So 2006 can of course do nothing to rid us of the king of platitudes (who is the smartest man Harriet Miers ever met???). Can it, will it, cause a sea change in the composition of Congress, and, if it were to, would this make a difference? To me the answers likely are no and no.

People in Congress are entrenched -- this is well known. They have used money and privileges -- used them morally corruptly and sometimes legally corruptly -- to create a self-interested professional political class whose members only rarely can be dislodged. All of this is often commented upon. What is less well known and commented on is that the creation of a self-interested, morally corrupt, partisan political class was one of the evils feared by the founders, whom Bushers love to cite yet somehow ignore when, as is so often the case, the founders’ views and their own do not jibe. (The Bushers ignore the founders’ views regarding the creation of a self-interested, corrupt political class, the declaration of war clause, the irreligiousity of leading founders like Jefferson, Madison and Washington, and the role of the Senate in advising and consenting.)

Beyond the entrenchment of the political class, there is also the new solid south -- the now solid (and militaristic) Republican South which has long replaced the former solid south of the Democrats. The Democrats, I would think, should not expect to pick up a whole lot of seats down there.

For these reasons we are most unlikely to see big gains by the Democrats and a consequent change in the composition and control of Congress in 2006. Would such a change make a difference were it to occur? Only within limits, one judges. It is true that, if the Democrats were to gain control of even one house of Congress, it would become more difficult for the Republicans to enact some of the cockamamy domestic legislation desired by Bush and Cheney, especially legislation that rewards their fat cat friends and colleagues while hurting the rest of us. But what would the Democrats do about the war? They have been nothing but tagalongs, politically afraid to come right out and say -- too gutless to come right out and say -- "get out of Iraq now," although the reasons for "staying the course" which we have been hearing for years are nothing but a reprise of the same arguments during Viet Nam. (Things will be worse if we get out, other countries will fall into the wrong orbit, enemies will be emboldened, etc., etc.
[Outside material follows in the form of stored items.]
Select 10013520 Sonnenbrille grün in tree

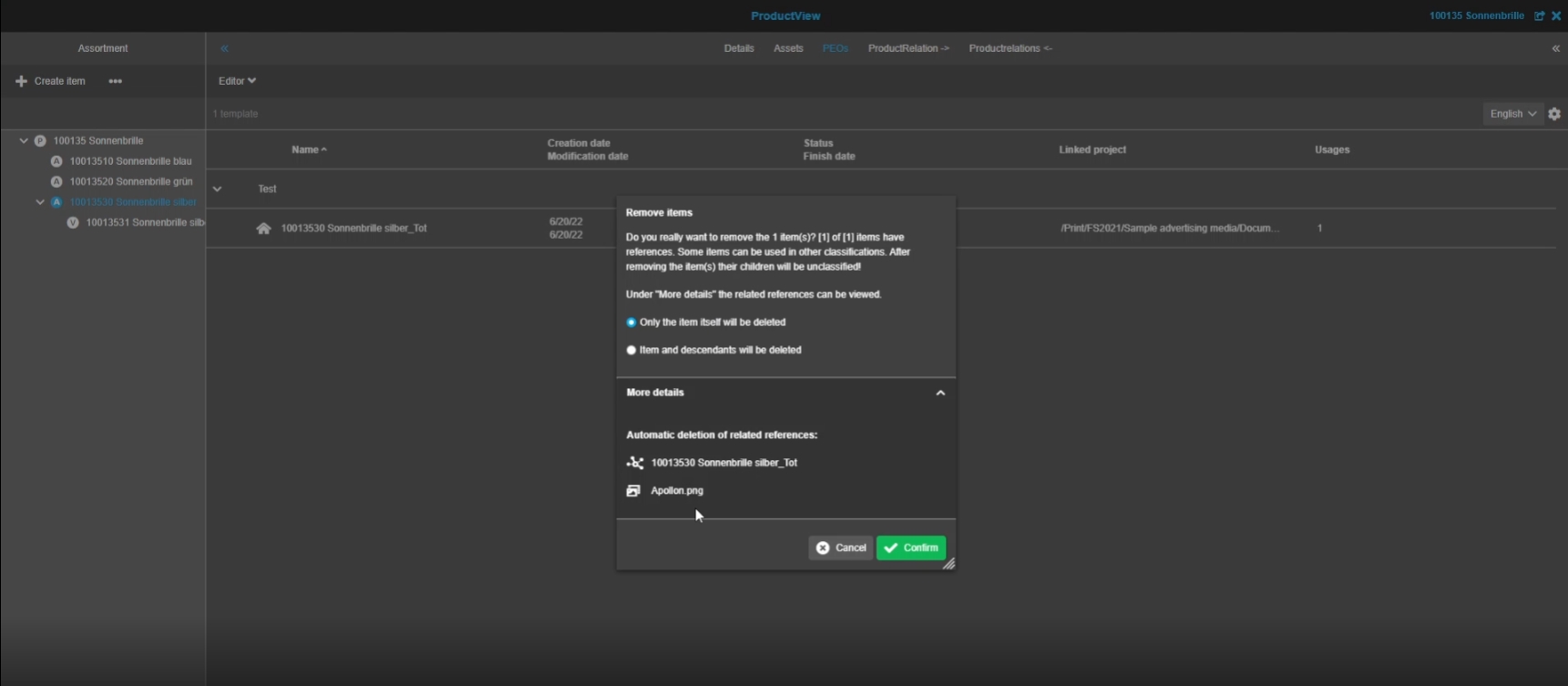pos(130,181)
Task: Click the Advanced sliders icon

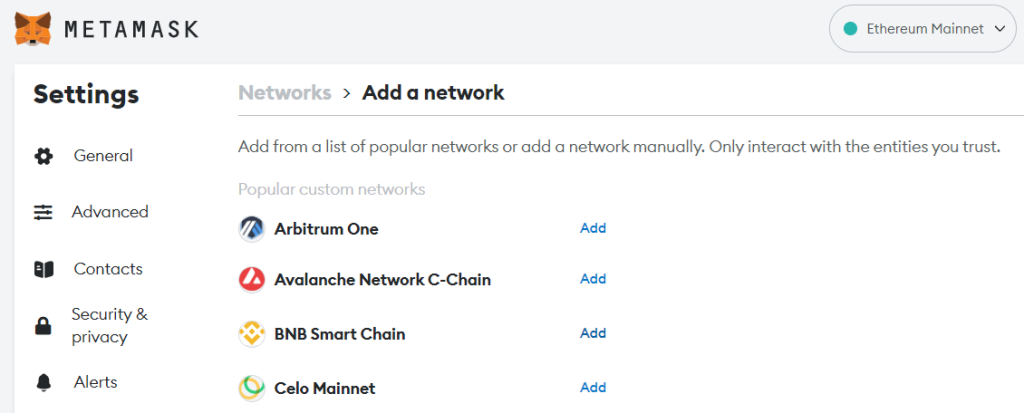Action: 44,212
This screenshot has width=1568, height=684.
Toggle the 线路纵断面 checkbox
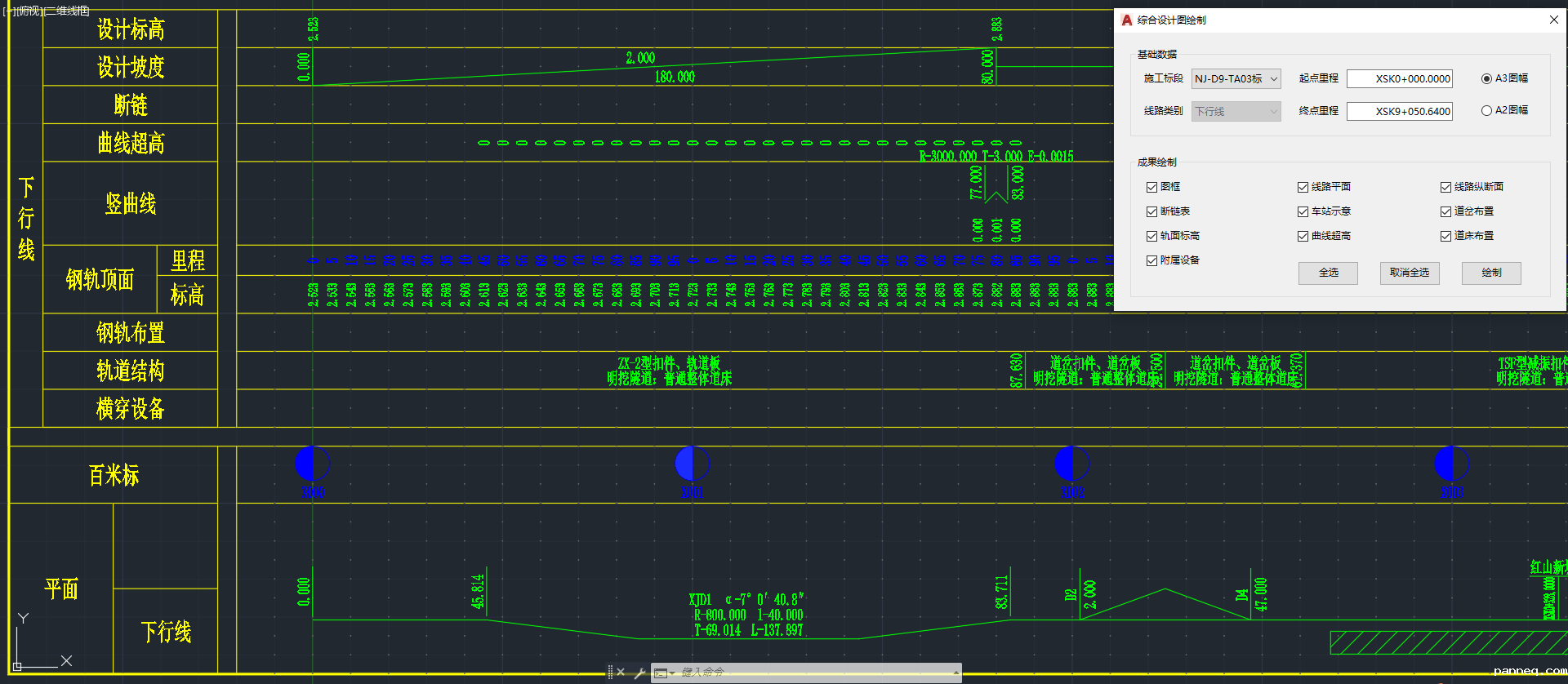click(1446, 188)
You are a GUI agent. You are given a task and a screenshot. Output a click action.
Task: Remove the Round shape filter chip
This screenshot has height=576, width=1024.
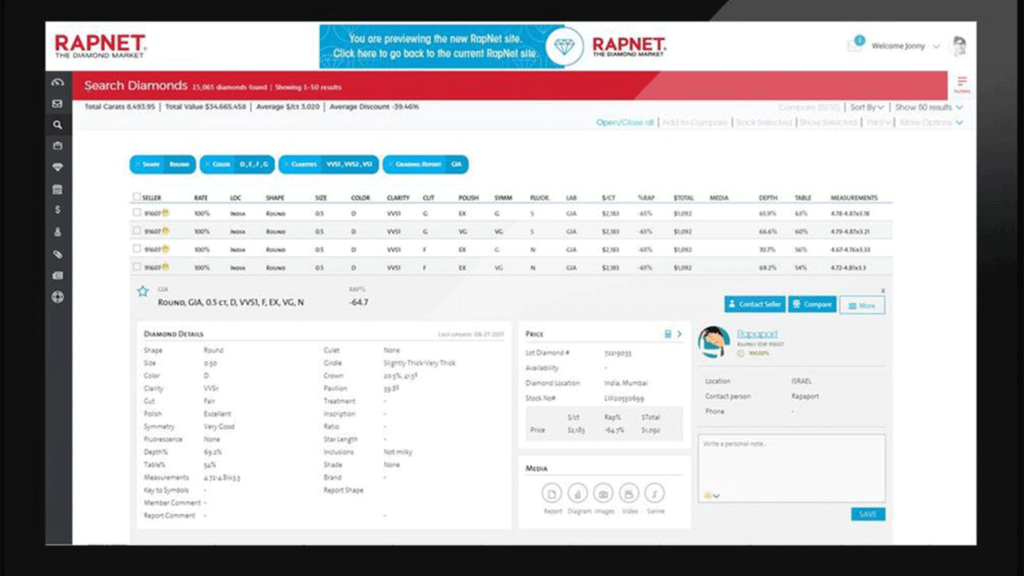[x=138, y=164]
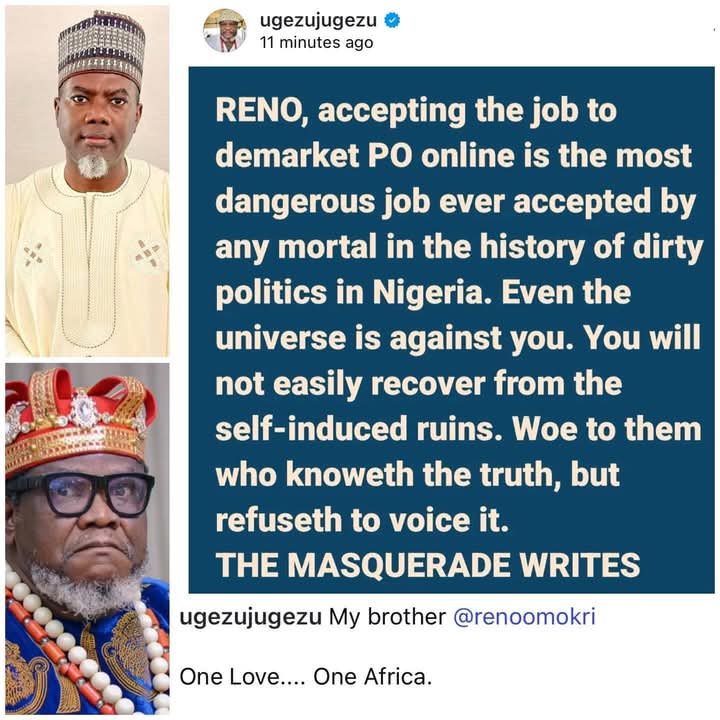Click the blue verified badge
The image size is (720, 720).
coord(392,20)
It’s all the same crapola, fitted into the middle eastern context 35 and 40 years later.)

In his recently published The New American Militarism, Bacevich quotes James Madison for a point that is equally true today:

"Of all the enemies of public liberty, war is perhaps the most to be dreaded, because it comprises and develops the germ of every other. War is the parent of armies. From these proceed debts and taxes. And armies, debts and taxes are the known instruments for bringing the many under the domination of the few . . . . No nation could preserve its freedom in the midst of continual warfare."

What Madison said -- what moved the framers as Lincoln later elaborated in one of his reasonably well known quotes -- has remained true for hundreds of years and is as true today as 200 years ago. But Democrats pay no attention lest they might lose an election. Electoral victories, and staying in office, mean a lot more to individual Democrats than doing the right thing or saving lives (especially since, as students of the subject have noted, so many Democrats -- unlike lots of Republicans, who have been or are successful in business or the professions -- have no life, no profession, no business, no job, no nuthin outside of politics).
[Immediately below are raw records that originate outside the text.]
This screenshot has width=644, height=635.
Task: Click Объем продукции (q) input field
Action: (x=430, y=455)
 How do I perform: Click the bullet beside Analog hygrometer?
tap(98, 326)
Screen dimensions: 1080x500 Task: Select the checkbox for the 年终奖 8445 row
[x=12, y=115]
Would a Democratic victory be meaningful for a different subject much in the news lately -- would it be meaningful with regard to appointments to the third branch of government, the judiciary? It’s dubious, since appointments to the Supreme Court are a horse that may be out of the barn for a few years into the future (but maybe not, since several Justices are or are getting up there in years) and since Dubya will still be making the nominations -- a fact equally as relevant to lower court nominations as to Supreme Court ones. The Democrats have shown that they lack the stomach to take on this problem if the Republicans come down hard on them (with the so-called "nuclear option," for example). Nor do they have the intelligence to understand or act on two simple truths.
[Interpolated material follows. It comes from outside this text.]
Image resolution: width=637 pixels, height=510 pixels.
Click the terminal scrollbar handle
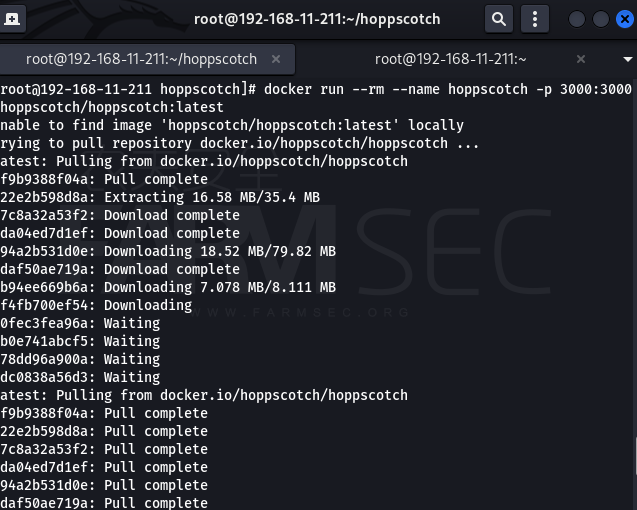click(x=635, y=456)
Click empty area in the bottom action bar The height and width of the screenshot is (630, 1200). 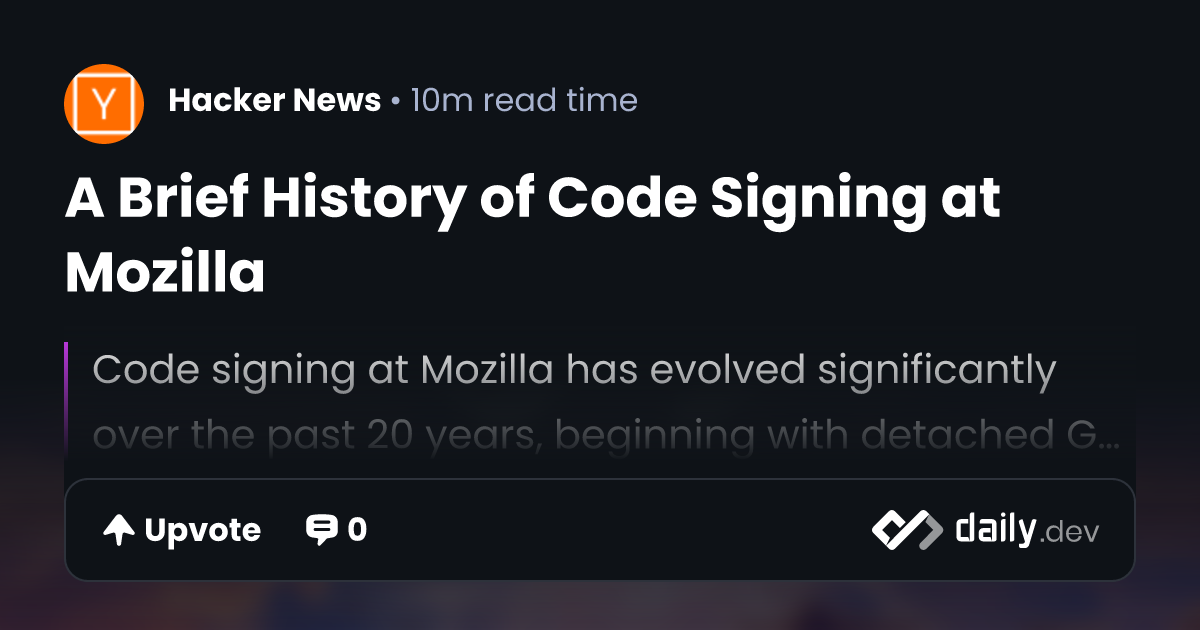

The first of these truths involves a phrase that Bush, his intellectual cronies and his intellectual predecessors have been taking to the bank for a long, long time: "strict construction." Anybody who knows anything about constitutional law is aware that the phrase "strict construction" is pretty much meaningless. If the cop beats a confession out of someone, is it strict construction of the due process and self incrimination clauses to rule this unlawful because those clauses are otherwise a farce, or is it loose construction because the clauses don’t mention beating the crap out of someone? If people who speak against a war are thrown in jail -- which has happened throughout most of our history -- is it strict construction to rule this lawful despite the freedom of speech clause because that clause says nothing about speech that allegedly could undermine a war effort, or is it loose construction because allowing such punishment of wartime speech that could harm the country’s efforts undermines the purpose of freedom of speech? The basic underlying point here is that whether construction is strict or loose is in the political eye of the beholder -- is, so to speak, a construct based on one’s politics, not a constitutional derivation.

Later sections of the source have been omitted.